Both of the Web’s top search engines provide marketers and Internet workers with immensely powerful platforms to understand how their websites are perceived and how they perform in the respective indices of Google and Bing.

These solutions — Bing Webmaster Tools and Google Webmaster Tools — reveal important data on crawl activity, provide key traffic statistics, and even offer the ability to submit sitemaps, making search engine submission all but a practice of the past. If you are not using these solutions currently — and/or regularly — then you are most likely missing out on some important insights that can truly accelerate the success of your Web presence.

To date, Google’s Webmaster Tools has been far and away the better solution. Bing, not to be outdone, recently rolled out several major changes to the types of data and the depth of guidance found in its own product — examples of which can be found in the Phoenix update: In addition to a far better user experience in this version, Web marketers now have access to a wide range of tools such as the new Link Explorer and SEO Analyzer/SEO Reports, as well as updates to current tools like the Keyword Research Tool and URL Removal Tool and more.

But in a head-to-head matchup, how do these tools compare in terms of their functionality and the value they bring to Web marketers? Let’s take a closer look at Bing’s improved Webmaster Tools and the comparative offering from Google. While there is a lot of overlap between the two solutions, using both is now absolutely mandatory if the aim is to stay competitive in search.

Exploring Inbound Links
The number and quality of links pointing to your website is indisputably the single greatest influencing factor in achieving high placement on the search engines’ results pages. Bing’s new Link Explorer (now in beta) enables Web marketers to explore the links associated with any domain, much like the shuttered Yahoo! Site Explorer.

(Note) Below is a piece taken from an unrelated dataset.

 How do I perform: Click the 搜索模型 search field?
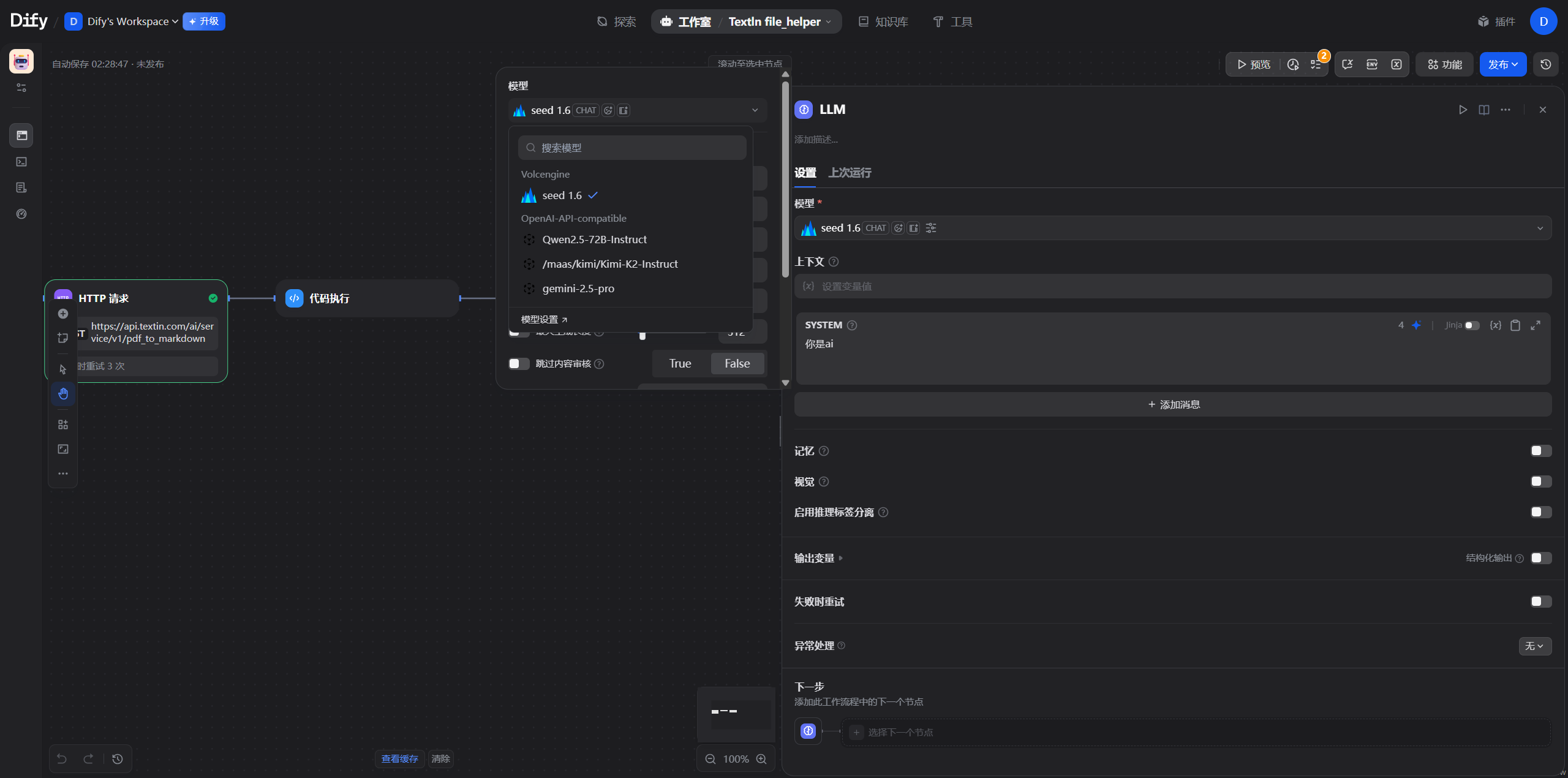632,148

Users of the Bing Webmaster Tools platform can now choose to show links pointing to either a domain or an individual URL, and the new feature even supports refinements such as searching by anchor text and by keywords found on a page pointing to a Web property.

For Google’s part, its solution has had this feature available for quite some time, but without the ability to search through the information.

SEO Analyzer
Where Bing has recently been separating itself in the Webmaster Tools matchup is within a new set of SEO reports and analysis features. Using approximately 15 SEO best practices to scan against, Bing prepares a report that indicates compliance with these best practices, providing an aggregate count of all the issues found.

For example, if you are missing a meta description or alt tags on images, Bing will let you know. Google does not currently provide a similar feature within its offering, but does offer suggested HTML improvements that may be negatively influencing how content is crawled on your Web property.

Sitemap Submission Primer: Neither Bing nor Google’s Webmaster Tools offering will be able to provide much in the way of value if you don’t first submit a sitemap — a list of the pages on your website (typically an XML file, although RSS/Atom feeds also work). There are many different ty pes of sitemaps, however, and each has its own restrictions and guidelines. Read WM’s Sitemap Submission Primer.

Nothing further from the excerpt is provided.